Lübnanlı yazar Amin Maalouf, yeni yılın son günlerinde Habertürk’ten Kürşat Oğuz’a tafsilatlı bir söyleşi verdi.

 

Maalouf, hayranlık duyduğunu gizlemediği Atatürk’ün İngiltere’ye kafa tutabilmesinin sırrını anlatırken ilginç bir tespitte bulunuyordu:

"Atatürk'te asıl önemli ve dikkat çekici olan, bizim yaşadığımız coğrafyada çok yaygın ve halen de süren bir davranış şekline karşı çıkmasıydı. Lübnan'a, Mısır'a, bütün Arap ülkelerine hâkim duygu, dünyanın büyük güçler tarafından yönetildiği ve bu büyük güçler karar alırsa bunu kabul etmekten başka çare olmadığıdır.

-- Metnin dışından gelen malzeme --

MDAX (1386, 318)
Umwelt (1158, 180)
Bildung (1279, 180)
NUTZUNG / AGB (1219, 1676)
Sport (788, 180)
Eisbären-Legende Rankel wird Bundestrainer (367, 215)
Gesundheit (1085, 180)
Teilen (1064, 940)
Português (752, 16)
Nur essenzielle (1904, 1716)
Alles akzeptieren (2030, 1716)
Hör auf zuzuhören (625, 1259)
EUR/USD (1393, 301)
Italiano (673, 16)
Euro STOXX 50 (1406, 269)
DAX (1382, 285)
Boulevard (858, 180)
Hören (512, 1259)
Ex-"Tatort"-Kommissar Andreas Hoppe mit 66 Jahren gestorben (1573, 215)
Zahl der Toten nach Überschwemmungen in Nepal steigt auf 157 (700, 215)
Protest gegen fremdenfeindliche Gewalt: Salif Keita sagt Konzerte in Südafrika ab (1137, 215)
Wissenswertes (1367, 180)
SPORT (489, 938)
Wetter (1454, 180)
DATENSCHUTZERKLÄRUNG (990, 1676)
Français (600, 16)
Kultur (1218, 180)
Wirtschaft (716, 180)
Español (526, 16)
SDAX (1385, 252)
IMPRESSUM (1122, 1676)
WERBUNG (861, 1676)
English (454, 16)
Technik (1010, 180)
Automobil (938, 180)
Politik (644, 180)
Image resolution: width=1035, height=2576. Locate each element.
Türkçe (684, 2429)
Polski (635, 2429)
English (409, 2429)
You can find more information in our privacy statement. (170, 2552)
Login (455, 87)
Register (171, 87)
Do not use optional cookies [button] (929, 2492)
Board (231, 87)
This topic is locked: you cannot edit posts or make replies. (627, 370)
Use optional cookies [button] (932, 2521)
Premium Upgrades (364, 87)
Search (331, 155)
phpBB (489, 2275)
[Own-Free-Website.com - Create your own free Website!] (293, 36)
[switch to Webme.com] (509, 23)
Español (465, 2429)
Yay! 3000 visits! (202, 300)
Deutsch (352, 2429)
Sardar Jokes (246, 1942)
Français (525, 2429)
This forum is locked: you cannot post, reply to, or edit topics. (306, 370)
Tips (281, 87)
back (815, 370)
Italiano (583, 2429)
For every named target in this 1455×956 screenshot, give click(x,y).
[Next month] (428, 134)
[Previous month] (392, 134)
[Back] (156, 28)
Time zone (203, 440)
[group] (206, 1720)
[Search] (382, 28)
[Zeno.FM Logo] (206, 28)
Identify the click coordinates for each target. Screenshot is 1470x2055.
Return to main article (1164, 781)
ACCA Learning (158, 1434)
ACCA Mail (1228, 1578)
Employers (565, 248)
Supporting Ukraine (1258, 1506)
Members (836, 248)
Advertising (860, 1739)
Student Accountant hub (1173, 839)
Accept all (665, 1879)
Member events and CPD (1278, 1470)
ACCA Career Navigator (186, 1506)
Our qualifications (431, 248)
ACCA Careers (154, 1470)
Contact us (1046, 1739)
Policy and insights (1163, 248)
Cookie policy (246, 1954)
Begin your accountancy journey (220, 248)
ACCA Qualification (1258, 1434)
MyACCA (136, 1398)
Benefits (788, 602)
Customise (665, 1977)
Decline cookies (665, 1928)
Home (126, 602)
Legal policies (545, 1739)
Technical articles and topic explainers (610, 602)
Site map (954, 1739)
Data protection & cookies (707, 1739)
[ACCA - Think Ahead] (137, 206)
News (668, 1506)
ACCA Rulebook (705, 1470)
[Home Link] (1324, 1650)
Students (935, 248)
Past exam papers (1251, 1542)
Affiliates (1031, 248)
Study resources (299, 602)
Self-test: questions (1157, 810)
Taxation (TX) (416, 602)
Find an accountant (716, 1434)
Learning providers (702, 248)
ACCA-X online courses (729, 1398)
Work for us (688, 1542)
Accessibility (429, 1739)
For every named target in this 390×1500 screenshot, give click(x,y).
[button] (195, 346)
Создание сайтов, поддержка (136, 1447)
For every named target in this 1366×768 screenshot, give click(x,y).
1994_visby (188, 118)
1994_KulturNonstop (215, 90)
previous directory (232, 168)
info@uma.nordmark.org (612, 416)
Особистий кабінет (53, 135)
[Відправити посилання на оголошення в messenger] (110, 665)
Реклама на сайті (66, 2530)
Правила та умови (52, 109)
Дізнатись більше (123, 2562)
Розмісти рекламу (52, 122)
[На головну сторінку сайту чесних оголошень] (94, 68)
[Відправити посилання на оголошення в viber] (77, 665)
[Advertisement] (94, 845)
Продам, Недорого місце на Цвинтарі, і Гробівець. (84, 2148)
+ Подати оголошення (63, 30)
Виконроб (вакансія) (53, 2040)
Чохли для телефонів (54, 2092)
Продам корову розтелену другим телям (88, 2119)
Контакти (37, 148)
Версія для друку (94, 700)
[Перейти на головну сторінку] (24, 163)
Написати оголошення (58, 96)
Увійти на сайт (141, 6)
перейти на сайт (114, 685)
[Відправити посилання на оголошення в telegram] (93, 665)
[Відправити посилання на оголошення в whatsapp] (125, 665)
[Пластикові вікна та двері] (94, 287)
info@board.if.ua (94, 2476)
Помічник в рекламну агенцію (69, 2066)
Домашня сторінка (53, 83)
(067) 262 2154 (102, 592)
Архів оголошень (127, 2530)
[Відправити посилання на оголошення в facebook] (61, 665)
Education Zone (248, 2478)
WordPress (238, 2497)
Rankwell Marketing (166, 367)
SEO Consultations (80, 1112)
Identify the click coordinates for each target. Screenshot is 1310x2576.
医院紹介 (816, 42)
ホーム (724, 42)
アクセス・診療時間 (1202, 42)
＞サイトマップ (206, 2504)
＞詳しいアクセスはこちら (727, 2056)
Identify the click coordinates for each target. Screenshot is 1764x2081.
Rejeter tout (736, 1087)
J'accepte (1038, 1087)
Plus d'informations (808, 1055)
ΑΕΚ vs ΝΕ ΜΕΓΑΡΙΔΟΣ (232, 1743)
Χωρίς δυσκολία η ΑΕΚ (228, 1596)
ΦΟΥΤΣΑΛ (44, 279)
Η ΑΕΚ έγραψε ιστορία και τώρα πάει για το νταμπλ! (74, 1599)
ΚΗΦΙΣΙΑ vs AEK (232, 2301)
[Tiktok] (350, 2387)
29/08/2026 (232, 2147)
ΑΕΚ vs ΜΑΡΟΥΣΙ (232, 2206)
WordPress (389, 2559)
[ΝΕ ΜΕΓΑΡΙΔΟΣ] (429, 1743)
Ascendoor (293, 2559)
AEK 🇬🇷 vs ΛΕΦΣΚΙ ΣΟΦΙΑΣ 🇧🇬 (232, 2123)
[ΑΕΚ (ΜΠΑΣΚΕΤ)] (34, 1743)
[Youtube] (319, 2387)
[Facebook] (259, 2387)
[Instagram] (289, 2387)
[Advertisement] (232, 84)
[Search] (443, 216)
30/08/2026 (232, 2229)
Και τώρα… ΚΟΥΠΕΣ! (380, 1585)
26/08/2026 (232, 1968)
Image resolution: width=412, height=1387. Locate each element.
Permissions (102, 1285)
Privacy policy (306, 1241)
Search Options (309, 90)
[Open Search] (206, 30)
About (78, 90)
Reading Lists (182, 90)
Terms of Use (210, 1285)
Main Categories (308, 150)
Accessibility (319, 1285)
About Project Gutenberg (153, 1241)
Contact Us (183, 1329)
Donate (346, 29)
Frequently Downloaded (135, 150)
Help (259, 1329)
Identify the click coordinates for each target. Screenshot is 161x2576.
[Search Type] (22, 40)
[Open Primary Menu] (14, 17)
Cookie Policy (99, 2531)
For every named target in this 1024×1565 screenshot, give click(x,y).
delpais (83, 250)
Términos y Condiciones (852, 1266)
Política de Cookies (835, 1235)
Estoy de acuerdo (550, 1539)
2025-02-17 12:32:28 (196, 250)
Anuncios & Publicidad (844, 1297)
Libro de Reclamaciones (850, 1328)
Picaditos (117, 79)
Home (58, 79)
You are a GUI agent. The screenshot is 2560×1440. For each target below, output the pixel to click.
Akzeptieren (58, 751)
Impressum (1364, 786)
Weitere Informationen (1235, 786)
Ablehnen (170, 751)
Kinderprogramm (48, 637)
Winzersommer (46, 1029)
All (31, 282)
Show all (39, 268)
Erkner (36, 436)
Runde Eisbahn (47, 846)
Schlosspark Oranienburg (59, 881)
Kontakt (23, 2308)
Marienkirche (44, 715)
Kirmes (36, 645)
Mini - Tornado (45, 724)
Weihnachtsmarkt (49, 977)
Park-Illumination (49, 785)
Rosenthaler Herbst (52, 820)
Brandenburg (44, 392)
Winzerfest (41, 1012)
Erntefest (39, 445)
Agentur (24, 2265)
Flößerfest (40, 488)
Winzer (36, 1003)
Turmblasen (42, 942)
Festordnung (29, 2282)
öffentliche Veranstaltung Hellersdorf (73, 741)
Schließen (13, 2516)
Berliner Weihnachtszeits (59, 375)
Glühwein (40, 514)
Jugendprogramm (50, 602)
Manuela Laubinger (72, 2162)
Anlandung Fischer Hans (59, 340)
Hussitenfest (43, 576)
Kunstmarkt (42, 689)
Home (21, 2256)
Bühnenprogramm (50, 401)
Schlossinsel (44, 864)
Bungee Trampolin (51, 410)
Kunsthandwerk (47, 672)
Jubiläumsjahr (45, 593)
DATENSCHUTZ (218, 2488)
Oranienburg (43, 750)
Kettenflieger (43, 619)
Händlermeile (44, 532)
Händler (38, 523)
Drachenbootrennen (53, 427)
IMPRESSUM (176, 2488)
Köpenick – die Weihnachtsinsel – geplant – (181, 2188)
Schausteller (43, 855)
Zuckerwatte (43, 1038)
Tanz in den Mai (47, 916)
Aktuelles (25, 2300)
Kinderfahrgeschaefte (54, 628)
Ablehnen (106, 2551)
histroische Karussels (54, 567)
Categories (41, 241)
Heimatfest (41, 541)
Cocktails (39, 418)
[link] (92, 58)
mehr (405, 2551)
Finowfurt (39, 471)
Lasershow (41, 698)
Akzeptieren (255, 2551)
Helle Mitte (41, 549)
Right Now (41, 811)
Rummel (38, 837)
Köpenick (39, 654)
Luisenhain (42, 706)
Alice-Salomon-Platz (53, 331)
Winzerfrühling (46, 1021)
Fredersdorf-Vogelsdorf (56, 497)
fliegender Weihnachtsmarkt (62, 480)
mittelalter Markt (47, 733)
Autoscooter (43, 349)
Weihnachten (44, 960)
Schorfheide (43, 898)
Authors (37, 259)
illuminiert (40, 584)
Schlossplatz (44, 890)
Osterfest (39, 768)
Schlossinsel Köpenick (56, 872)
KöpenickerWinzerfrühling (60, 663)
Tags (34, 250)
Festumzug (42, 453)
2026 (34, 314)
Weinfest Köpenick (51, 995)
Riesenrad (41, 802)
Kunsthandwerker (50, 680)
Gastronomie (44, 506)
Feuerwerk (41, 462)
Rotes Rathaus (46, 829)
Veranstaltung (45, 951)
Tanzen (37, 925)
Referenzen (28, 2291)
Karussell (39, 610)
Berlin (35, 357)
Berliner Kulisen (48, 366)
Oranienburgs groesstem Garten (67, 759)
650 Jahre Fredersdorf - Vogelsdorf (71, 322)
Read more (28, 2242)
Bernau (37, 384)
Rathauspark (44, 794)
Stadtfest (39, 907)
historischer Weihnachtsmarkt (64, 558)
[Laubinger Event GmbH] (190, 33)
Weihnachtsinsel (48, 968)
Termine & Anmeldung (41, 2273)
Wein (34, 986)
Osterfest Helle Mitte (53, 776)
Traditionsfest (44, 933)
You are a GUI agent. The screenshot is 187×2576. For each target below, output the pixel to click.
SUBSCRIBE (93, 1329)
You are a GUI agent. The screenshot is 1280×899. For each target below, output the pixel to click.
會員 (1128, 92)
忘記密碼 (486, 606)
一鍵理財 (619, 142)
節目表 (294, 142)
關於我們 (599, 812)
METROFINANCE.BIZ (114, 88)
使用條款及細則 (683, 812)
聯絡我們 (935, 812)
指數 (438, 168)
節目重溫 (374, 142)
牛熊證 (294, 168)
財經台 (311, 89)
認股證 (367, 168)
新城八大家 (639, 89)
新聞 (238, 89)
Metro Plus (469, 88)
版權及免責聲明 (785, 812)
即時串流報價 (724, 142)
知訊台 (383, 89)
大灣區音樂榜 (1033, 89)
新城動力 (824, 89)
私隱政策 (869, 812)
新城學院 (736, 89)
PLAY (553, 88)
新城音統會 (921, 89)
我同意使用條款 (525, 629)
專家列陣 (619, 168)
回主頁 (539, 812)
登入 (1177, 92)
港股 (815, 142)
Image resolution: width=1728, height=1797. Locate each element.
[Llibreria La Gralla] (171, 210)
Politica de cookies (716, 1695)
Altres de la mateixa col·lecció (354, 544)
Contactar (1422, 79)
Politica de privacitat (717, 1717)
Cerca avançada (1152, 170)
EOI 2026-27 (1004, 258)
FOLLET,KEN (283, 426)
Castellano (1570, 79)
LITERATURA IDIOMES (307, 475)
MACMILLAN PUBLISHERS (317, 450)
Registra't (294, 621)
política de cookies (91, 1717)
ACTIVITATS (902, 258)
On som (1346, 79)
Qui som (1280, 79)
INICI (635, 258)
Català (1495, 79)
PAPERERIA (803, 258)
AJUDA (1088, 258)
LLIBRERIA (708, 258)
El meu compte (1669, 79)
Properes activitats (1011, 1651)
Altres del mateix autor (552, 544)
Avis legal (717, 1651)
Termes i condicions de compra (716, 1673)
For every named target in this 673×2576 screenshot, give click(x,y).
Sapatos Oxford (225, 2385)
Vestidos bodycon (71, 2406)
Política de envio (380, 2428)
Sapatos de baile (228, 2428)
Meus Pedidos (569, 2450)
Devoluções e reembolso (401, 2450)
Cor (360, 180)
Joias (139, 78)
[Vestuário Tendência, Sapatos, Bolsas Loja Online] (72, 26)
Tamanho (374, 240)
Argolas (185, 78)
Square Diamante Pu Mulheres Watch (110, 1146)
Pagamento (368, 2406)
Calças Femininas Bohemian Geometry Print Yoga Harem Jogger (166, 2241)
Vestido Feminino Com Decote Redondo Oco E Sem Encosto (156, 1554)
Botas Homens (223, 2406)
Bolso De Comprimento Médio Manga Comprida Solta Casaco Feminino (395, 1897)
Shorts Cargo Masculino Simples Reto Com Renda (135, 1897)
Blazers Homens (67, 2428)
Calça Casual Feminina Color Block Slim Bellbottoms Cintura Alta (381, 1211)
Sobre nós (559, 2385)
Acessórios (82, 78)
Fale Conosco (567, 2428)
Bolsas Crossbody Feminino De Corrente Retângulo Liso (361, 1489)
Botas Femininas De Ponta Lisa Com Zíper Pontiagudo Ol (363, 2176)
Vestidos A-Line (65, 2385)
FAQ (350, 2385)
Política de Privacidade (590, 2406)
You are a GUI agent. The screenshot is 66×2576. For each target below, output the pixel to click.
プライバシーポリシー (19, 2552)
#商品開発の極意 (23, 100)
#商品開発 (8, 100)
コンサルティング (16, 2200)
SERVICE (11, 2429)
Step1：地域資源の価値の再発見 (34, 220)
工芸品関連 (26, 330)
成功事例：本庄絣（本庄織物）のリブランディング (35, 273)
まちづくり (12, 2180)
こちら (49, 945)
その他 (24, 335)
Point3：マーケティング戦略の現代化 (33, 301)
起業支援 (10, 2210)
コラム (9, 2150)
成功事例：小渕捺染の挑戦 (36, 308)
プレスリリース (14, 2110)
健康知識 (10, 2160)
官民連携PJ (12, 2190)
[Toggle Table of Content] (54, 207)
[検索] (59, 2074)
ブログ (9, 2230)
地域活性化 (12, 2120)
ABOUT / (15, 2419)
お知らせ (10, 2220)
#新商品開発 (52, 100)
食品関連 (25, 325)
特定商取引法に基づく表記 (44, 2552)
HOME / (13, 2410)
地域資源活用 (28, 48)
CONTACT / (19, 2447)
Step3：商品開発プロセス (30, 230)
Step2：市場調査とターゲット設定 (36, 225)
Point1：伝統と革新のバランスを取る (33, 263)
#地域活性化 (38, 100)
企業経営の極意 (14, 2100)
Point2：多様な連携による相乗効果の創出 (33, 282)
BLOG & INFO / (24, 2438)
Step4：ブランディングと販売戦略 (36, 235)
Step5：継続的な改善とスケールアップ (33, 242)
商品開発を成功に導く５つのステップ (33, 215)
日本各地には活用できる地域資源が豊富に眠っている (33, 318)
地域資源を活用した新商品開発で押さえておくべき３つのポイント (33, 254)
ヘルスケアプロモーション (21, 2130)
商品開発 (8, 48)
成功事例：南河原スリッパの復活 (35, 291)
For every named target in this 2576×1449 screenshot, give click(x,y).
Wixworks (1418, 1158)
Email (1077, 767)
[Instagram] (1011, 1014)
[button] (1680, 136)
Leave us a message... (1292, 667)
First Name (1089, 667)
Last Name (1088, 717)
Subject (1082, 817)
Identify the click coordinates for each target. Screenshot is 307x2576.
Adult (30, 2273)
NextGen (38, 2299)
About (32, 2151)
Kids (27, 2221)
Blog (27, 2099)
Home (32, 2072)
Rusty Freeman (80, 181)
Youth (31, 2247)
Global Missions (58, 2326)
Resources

Atatürk ise Birinci Dünya Savaşı bittiği gün büyük güçler ona uymayan bir karar aldıklarında, 'Hayır' dedi, karşı çıktı. Aslında bu güçler kadiri mutlak görünseler de bazı durumlarda güç ilişkilerinin onlar lehine olduğu kesin değildir."

 

Şüphesiz doğru bir tespit, fakat rasyonaliteyi kaybetmemek, kendi gücünün yanı sıra rekabete giriştiğin büyük güçlerin zaaflarını doğru bir biçimde değerlendirmek koşuluyla… Buralardaki yanlış değerlendirmeler size bir felaket olarak dönebilir çünkü.

 

Mesela: ABD’nin çökmekte olan bir imparatorluk olduğu tezi, onun gerçek gücüyle uyumlu olmayabilir… “Bizim milletlerimiz şehitleri tolere ediyor, ABD toplumu etmiyor, o nedenle ABD savaşı göze alamaz” yaklaşımı bir noktadan sonra geçerli olmayabilir… “Sonunu düşünen kahraman olmaz” fiyakalı mottosu ülke için cehennem kapılarını açan ilk adım olabilir.